Commerce international 2017 : une grande partie de poker menteur ?

Synthèse : Dénonciation des grands traités et accords de libre-échange par les Etats-Unis, décrochage britannique de l'UE (Brexit), brèches et tensions dans l'union des 27 pays européens, "Plan Marshall" des Chinois,… L'heure n'est plus aux escarmouches commerciales ni aux négociations feutrées : la géopolitique mondiale est en effervescence et le commerce international ressemble plus que jamais à un vaste jeu de poker menteur.

Février, les yeux dans le rétroviseur pour clôturer l'exercice 2016, et les mains sur le volant pour tenir la route des prévisionnels ? Les comptables et experts prévisionnistes mondiaux aussi, sont en pleine activité ! Le FMI inscrit à son bilan mondial 2016, 152 000 milliards USD de dette publique et privée (soit 2,25 fois le PIB mondial), et l'OCDE parie sur une croissance mondiale de 3,3% en 2017... à pondérer selon les risques géopolitiques qui s'accumulent dans la stratosphère !

Le Royaume-Uni de Theresa May veut imposer ses conditions de sortie de l'UE par un chantage au dumping social et fiscal. Info ou intox ? Une tactique qui met à mal les exportateurs britanniques dont le CA est réalisé à 45% avec leurs partenaires européens.

L'Amérique de Donald Trump maltraite ses partenaires commerciaux européens, asiatiques autant que latino-américains arguant d'une capacité d'autarcie économique construite sur une stratégie de priorité nationale dont il n'a pas les moyens industriels et humains. Le 45ème président des Etats-Unis adosse son programme à une politique monétaire surnommée "Helicopter Money" qui consiste à financer la dette publique des Etats-Unis en actionnant la planche à billets... pour combien de temps ?

La Chine poursuit le déploiement de son programme "'One Belt, One Road" initié en 2013, sur la zone Eurasie dans un premier temps, puis l'Océanie et l'Afrique de l'Est. Un Plan Marshall "à la chinoise", financé par l'AIIB (Banque asiatique d’investissement pour les infrastructures) (cf. Atmosphère Internationale d'avril 2015) pour rétablir et prendre possession des principales routes commerciales (ex-routes de la Soie) maritimes et terrestres (cf. Atmosphère Internationale d'avril 2016 et mars 2013).
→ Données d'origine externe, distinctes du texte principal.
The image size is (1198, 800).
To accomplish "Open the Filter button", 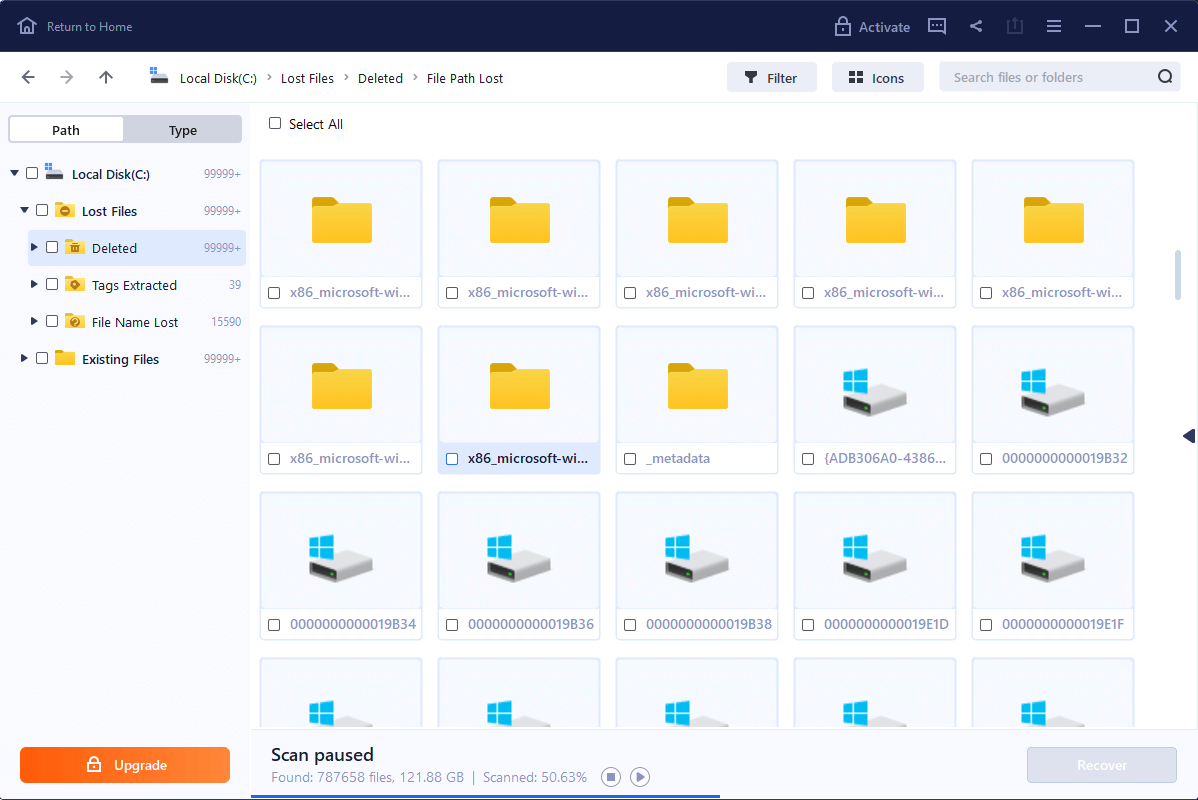I will 771,77.
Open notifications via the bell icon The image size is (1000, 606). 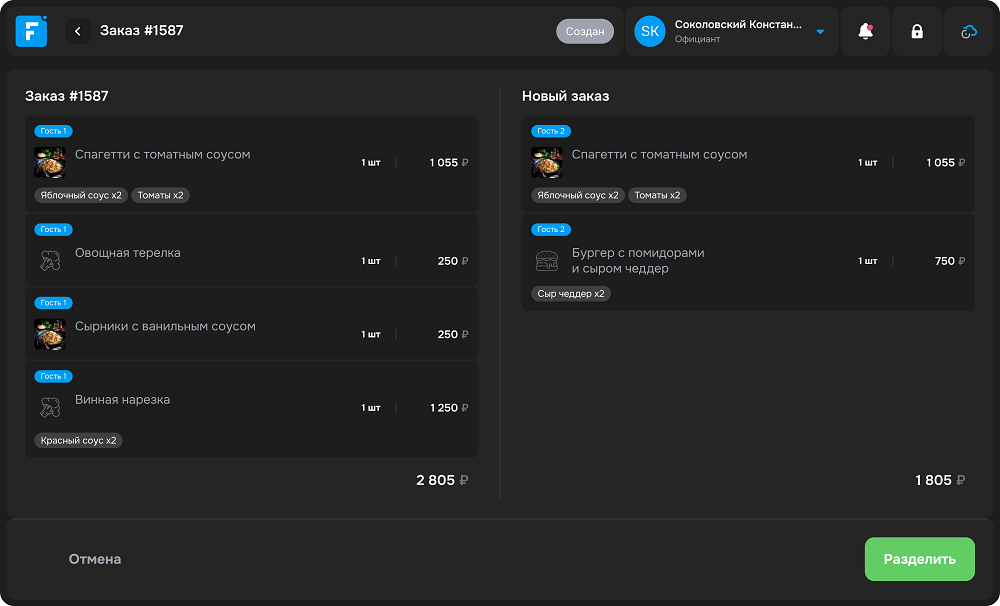click(866, 31)
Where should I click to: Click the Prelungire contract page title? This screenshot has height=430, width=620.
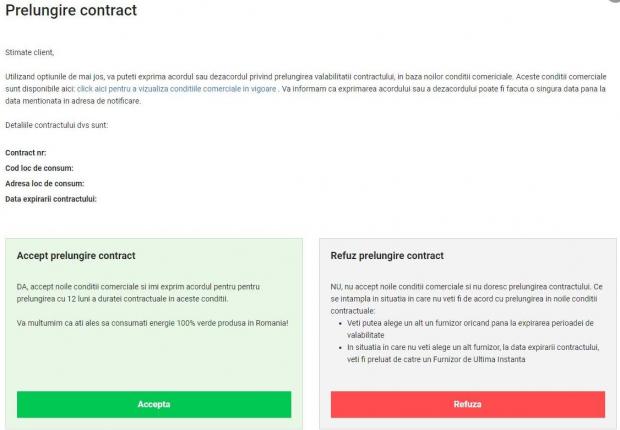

Une expansion logistique et commerciale qui s'accompagne désormais d'un vaste programme de promotion de la culture chinoise par l'implantation d'écoles, d'universités et de centres de formation professionnelle.

Pendant ce temps, l'UE se débattait à Malte le week-end dernier pour se choisir une ligne de conduite face aux attaques américaines, et tenter de gommer les dissensions internes notamment sur la question centrale de la gestion des réfugiés d'Afrique et du Moyen-Orient...
Avis de l'expert : Dans la foulée des dernières décisions prises par le nouveau Président des Etats-Unis en matière de commerce extérieur, on peut s'attendre à une remise en cause générale des accords multilatéraux et une réduction du rôle de l'OMC dans un proche avenir.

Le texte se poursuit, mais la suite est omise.